[[ Extracted material, beginning ]]
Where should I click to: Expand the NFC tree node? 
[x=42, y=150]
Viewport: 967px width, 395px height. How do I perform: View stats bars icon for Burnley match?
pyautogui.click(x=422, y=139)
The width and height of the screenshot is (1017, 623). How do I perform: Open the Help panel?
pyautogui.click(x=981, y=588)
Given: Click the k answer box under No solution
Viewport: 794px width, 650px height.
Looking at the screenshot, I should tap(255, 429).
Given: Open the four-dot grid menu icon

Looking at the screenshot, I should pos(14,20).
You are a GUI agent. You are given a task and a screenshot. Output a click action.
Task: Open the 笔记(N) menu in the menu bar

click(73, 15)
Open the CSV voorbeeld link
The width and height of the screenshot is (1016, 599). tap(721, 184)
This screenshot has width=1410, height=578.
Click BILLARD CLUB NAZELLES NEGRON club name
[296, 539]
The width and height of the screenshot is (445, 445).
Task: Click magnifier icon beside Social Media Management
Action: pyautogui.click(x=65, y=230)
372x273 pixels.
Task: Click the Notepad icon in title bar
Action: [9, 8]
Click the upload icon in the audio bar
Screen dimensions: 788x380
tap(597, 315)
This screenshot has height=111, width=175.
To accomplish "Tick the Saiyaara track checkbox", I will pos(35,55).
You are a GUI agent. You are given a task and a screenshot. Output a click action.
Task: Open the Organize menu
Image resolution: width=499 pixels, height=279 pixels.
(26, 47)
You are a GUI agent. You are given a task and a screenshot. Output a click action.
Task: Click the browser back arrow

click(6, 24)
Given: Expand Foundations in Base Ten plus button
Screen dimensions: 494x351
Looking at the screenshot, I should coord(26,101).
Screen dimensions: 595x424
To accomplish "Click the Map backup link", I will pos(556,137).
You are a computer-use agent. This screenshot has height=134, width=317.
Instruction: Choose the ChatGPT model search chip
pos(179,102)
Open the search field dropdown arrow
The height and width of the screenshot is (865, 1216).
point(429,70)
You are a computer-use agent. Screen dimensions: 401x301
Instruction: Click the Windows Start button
[[ Extracted material, end ]]
Work request:
Give the total number of lines in the entries that contain the word "This", with no other words.

The answer:
3